## TASK GOAL
Turn every line of the data below into a Markdown table with the columns Row and Line, numbering each row and skipping blank lines. Leave the pictures out of your answer.

Entries on finding words and elements
○ ○ ○ ○ ○ ○ ○
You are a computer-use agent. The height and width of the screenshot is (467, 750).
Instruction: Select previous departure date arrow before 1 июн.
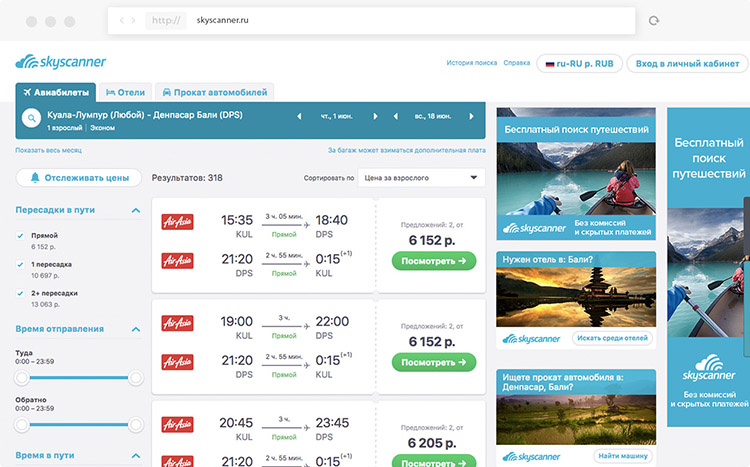click(x=299, y=117)
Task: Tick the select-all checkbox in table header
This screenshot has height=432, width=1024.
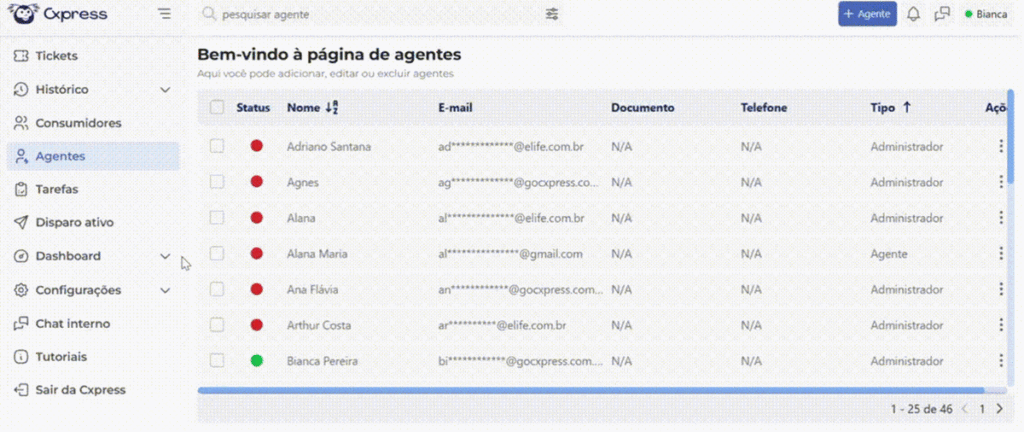Action: click(x=217, y=108)
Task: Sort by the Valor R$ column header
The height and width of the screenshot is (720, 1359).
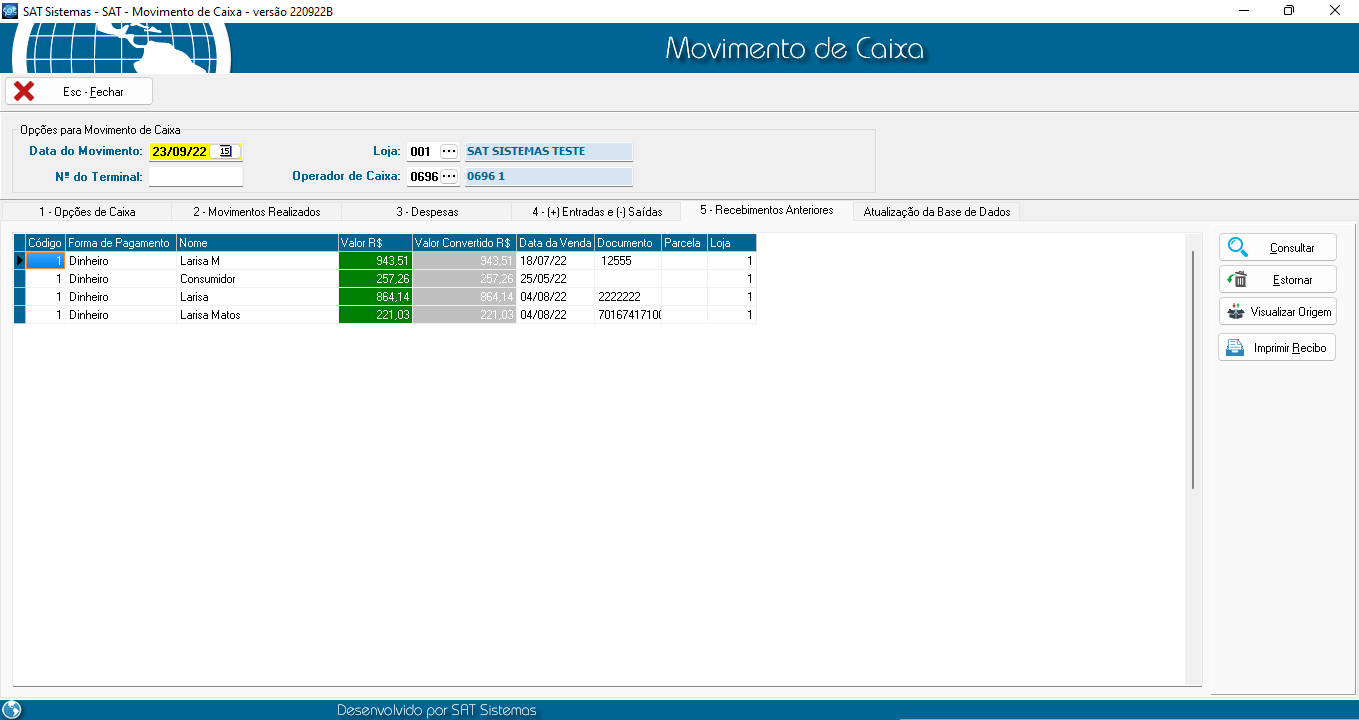Action: 375,243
○ ○ ○ ○ ○ ○ ○
## FULL RESPONSE
| Row | Line |
|---|---|
| 1 | You are a computer-use agent. The height and width of the screenshot is (467, 750). |
| 2 | Instruction: Select previous departure date arrow before 1 июн. |
| 3 | click(x=299, y=117) |
| 4 | Task: Tick the select-all checkbox in table header |
| 5 | This screenshot has height=432, width=1024. |
| 6 | Action: click(x=217, y=108) |
| 7 | Task: Sort by the Valor R$ column header |
| 8 | The height and width of the screenshot is (720, 1359). |
| 9 | Action: 375,243 |